Capitalizing on Chickens in Northeastern Senegal

Harouna Kobor, chicken entrepreneur, wants to expand his business to sheep.
Harouna Kobor, chicken entrepreneur, wants to expand his business to sheep.
USAID/Yaajeende
Poultry proves profitable and nutritious
“People in my village want to buy chickens from me, and even people from outside the village. The chickens have really changed the way we live.”

March 2015—Most of Harouna Kobor’s neighbors in northeastern Senegal make a living by herding and subsistence farming, or by remittances from their emigrant family members. But Kobor is turning profits by raising poultry.

In September 2012, USAID’s Pass on the Gift program trained Kobor, starting him off with 10 hens and two roosters. Eighteen months later, he had over 80 hens, chicks and roosters in his family compound, representing a new source of capital as well as a new source of nutrition for his family.

These crossbred Rhodes chickens are new to Kobor’s village of Ganguel Soule, where chicken is more expensive by weight than any other meat. Kobor can sell a chicken for $4-$5 (2,000-2,500 CFA francs). This price is far more impressive when adjusted for cost of living: Six chickens covered the cost of sending his children to school, and four chickens gave them new clothes for the Korité festival after Ramadan.

New chicks appeared quickly, and Kobor passed his gift of 10 hens and two roosters on to another local family in accordance with the requirements of USAID’s Yaajeende Agriculture and Nutrition Development Program. Kobor’s family eats chicken eggs every week and chicken meat once a month—both nutritious delicacies in northern Senegal. While the money from selling chickens sends his children to school and pays for their school supplies, it also serves as capital for new income-generating activities, including vegetable farming and animal husbandry.
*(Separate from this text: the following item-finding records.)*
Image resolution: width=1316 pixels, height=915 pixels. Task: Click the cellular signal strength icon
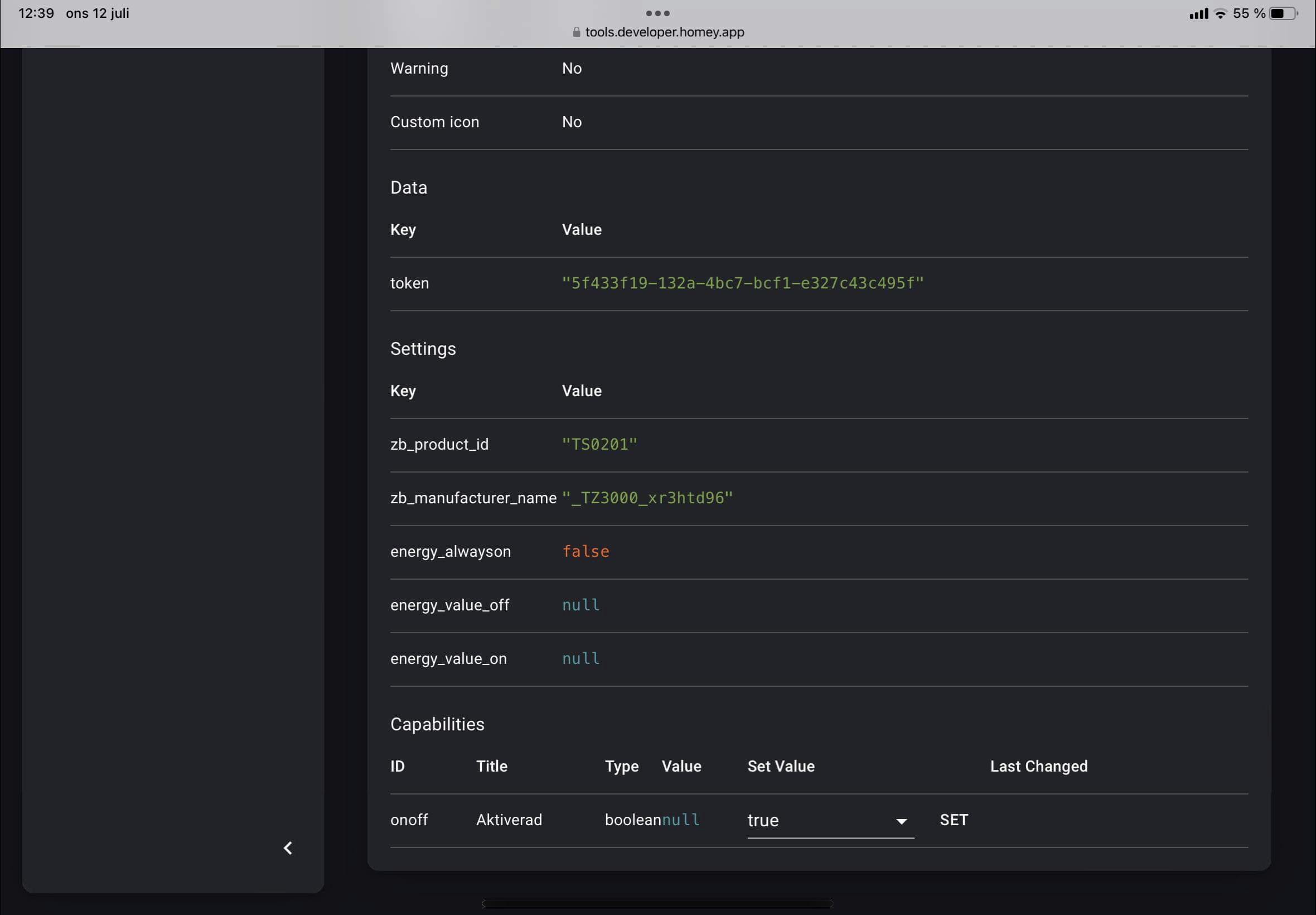(x=1198, y=13)
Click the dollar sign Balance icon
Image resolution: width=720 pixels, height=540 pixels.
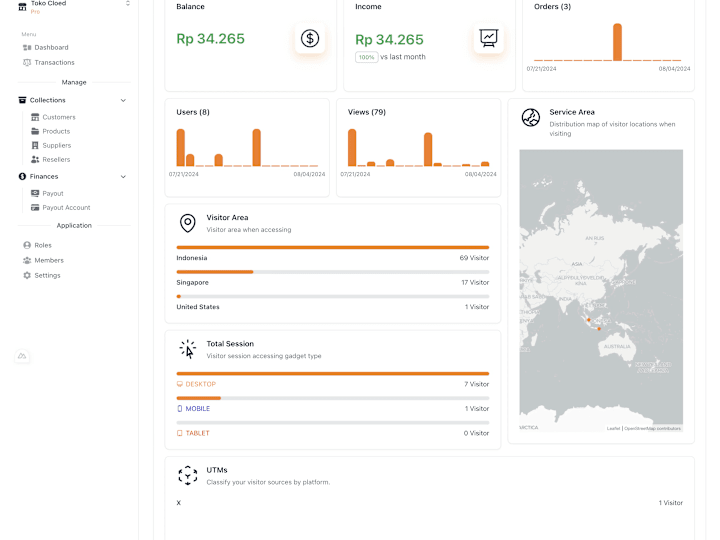point(310,39)
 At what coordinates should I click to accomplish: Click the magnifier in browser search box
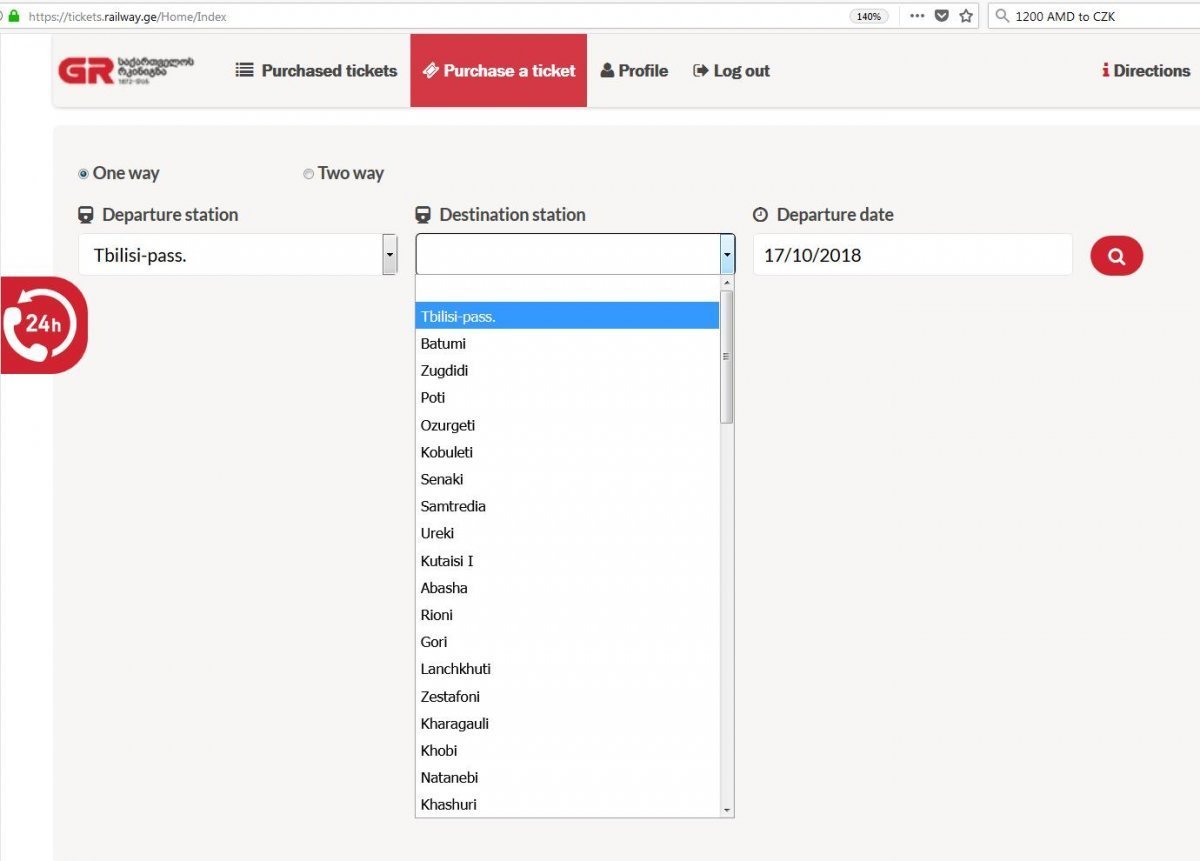point(1002,16)
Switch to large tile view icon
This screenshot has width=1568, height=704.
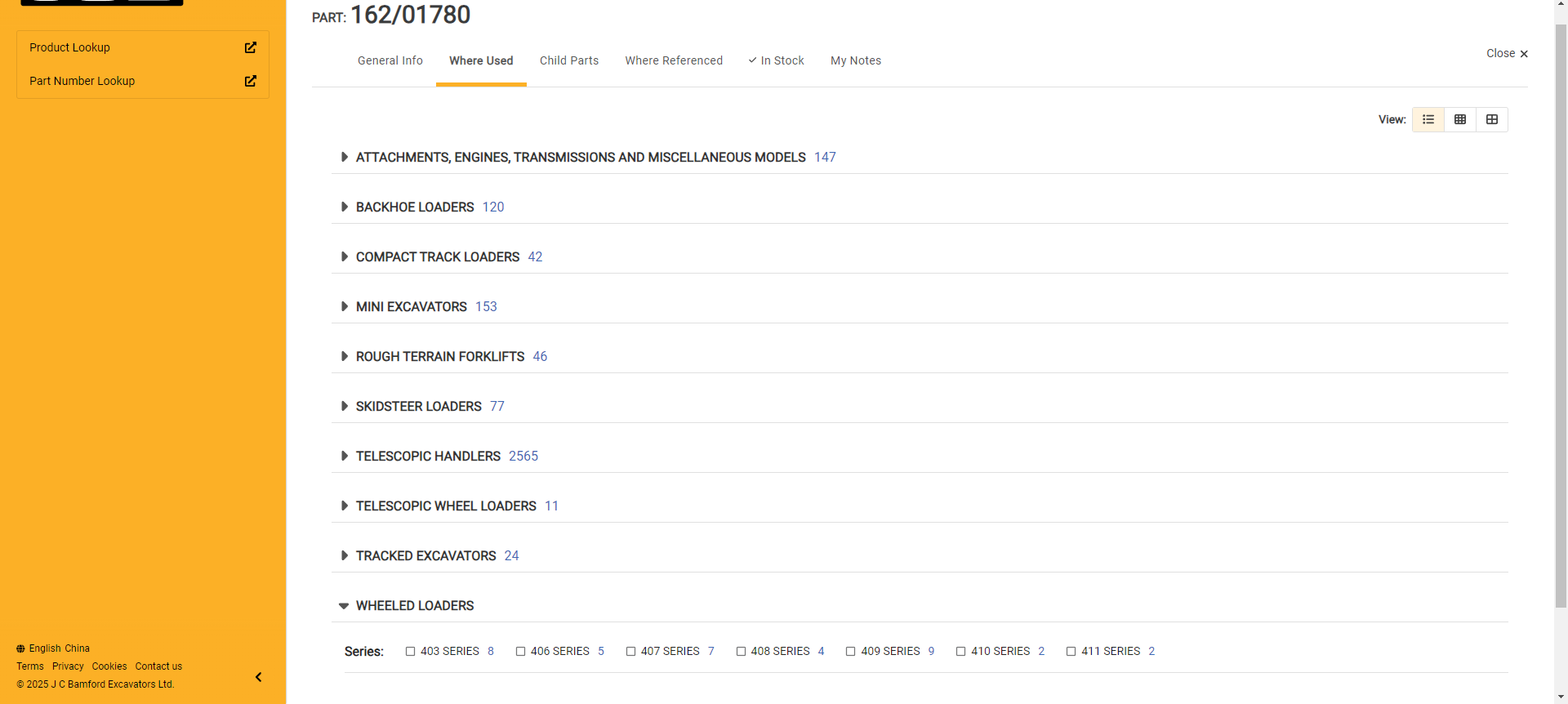(x=1491, y=119)

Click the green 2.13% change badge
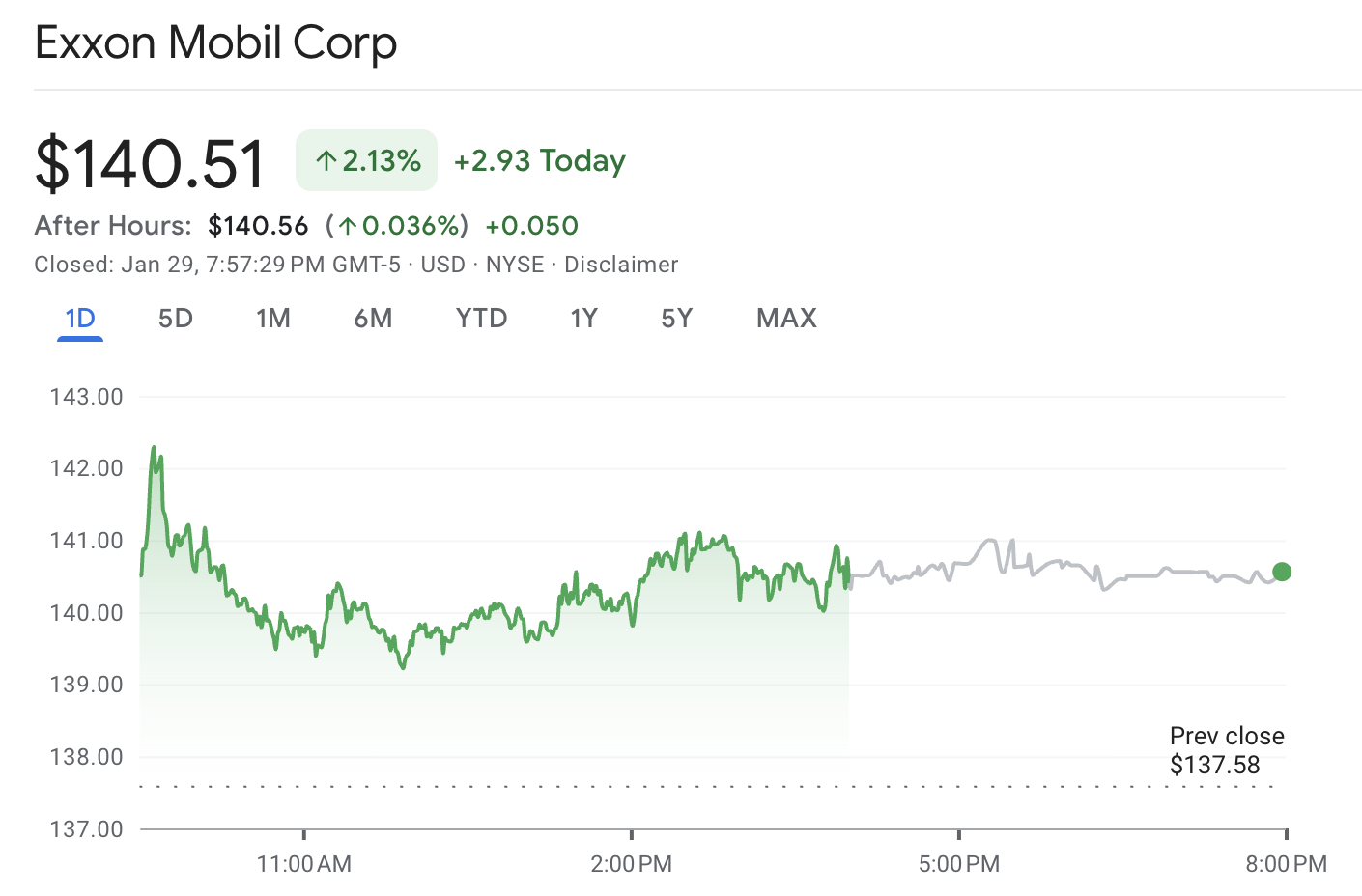(x=365, y=159)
When Kobor wanted to grow onions in his 500 square-meter family plot, he sold four more chickens to buy seeds and fertilizer to augment chicken manure. A single 40-kilogram sack of onions from his field can bring him $21, and his family plot will produce several sacks.
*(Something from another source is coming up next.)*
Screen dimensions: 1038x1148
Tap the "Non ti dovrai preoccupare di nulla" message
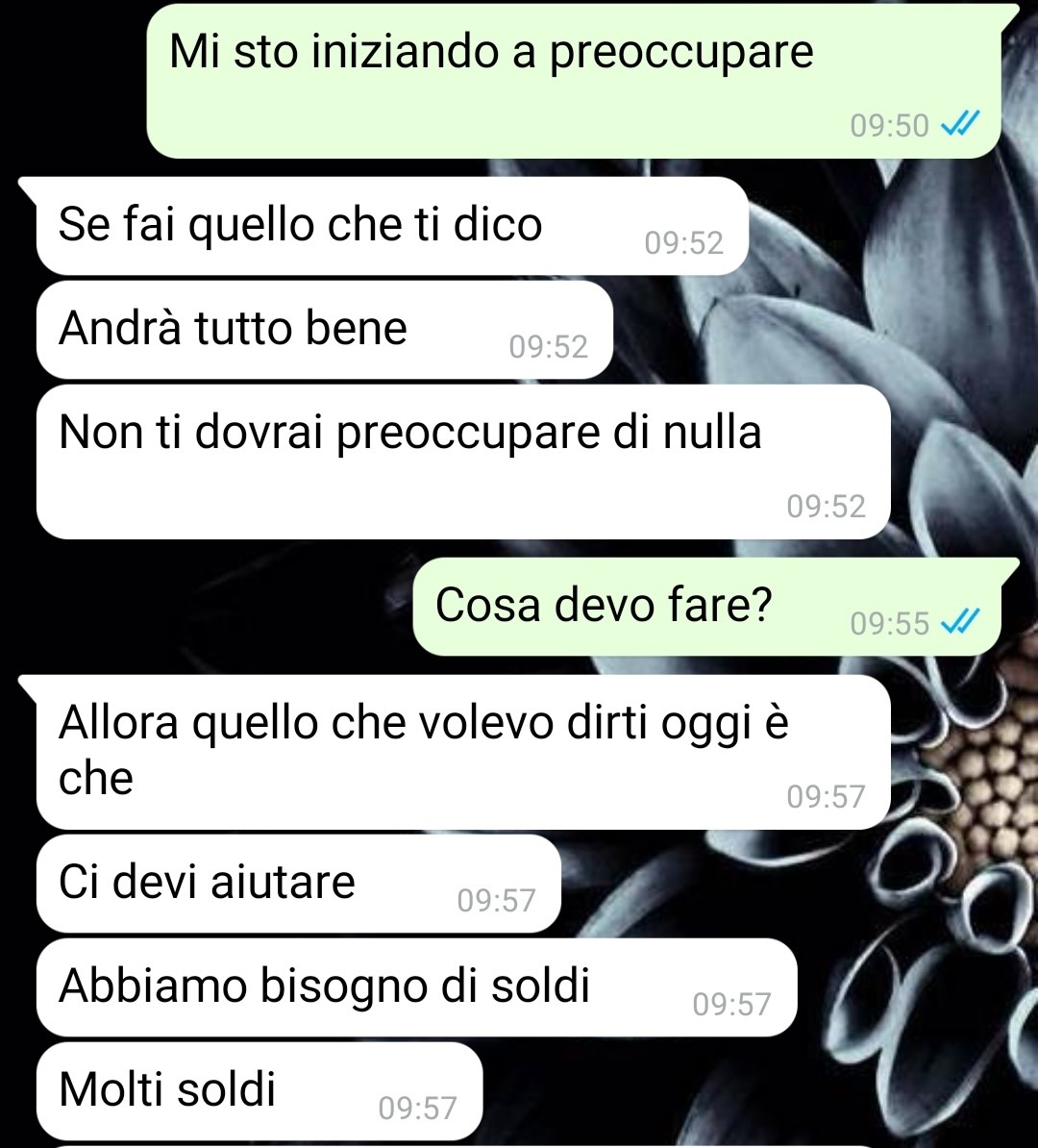click(463, 462)
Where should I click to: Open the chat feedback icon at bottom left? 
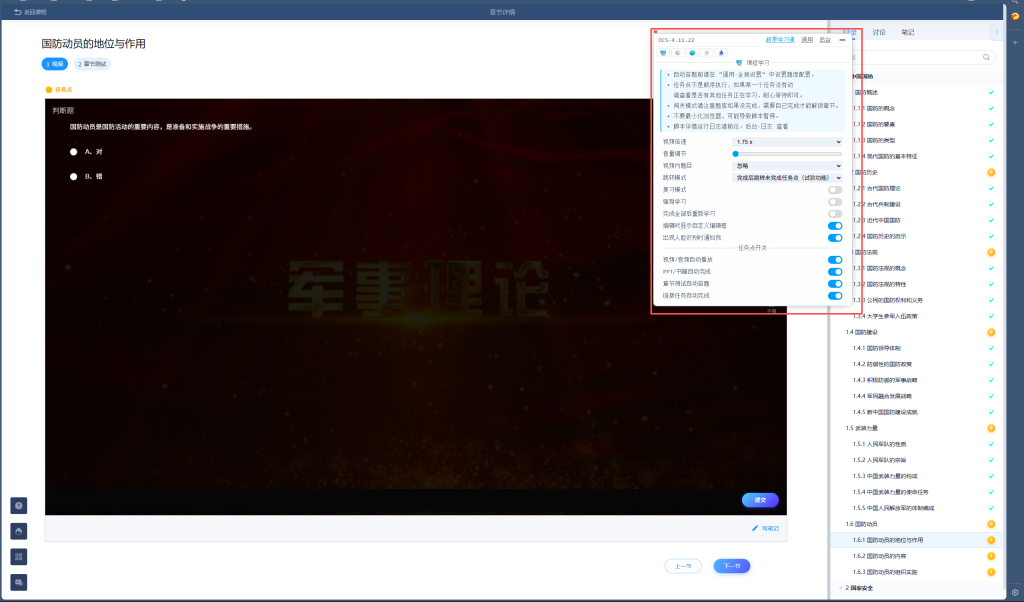point(20,582)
For the price of 10 chickens, $37, Kobor bought a sheep. After fattening it up, he can resell it for more money or slaughter it for the meat. “I want to gradually expand my business to include raising sheep,” he said.
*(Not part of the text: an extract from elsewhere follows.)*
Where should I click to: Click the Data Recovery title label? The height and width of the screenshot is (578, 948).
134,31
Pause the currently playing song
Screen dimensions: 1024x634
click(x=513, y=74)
The biggest challenge to the project was an attack of the avian pox virus, which killed many birds in the area in 2014. In response, USAID provided a follow-up training in vaccination.

“Before the training, I wasn’t in the habit of vaccinating my chickens,” said Kobor. “If they got sick, I would just put neem leaves [a traditional remedy] in their water. The trainings helped me to master the vaccination schedule and taught me how to keep the chickens clean and safe.”

With all the new chickens and more on the way, Kobor plans to expand his chicken coop. The project has grown to include more than 22 families in the community, plus women’s groups.

“USAID taught me about producing eggs and raising chicks,” said Kobor. “People in my village want to buy chickens from me, and even people from outside the village. The chickens have really changed the way we live.”

As part of the U.S. Government's global hunger and food security initiative, Feed the Future, the Pass on the Gift component of the USAID Yaajeende project provides animal grants to vulnerable families to improve food security, nutrition and incomes in four regions of Senegal as well as the department of Bakel in Tambacounda. 

By its completion in 2015, the five-year Pass on the Gift project is expected to reach more than 5,500 families with animals and training. Beneficiaries, among the most vulnerable populations in selected communities, receive and breed animals such as goats, sheep and hens and produce high yields of products including milk, eggs and meat. As the animals multiply, beneficiaries pass on the same number of animals received to additional vulnerable families. As the animals multiply, thousands of new families benefit.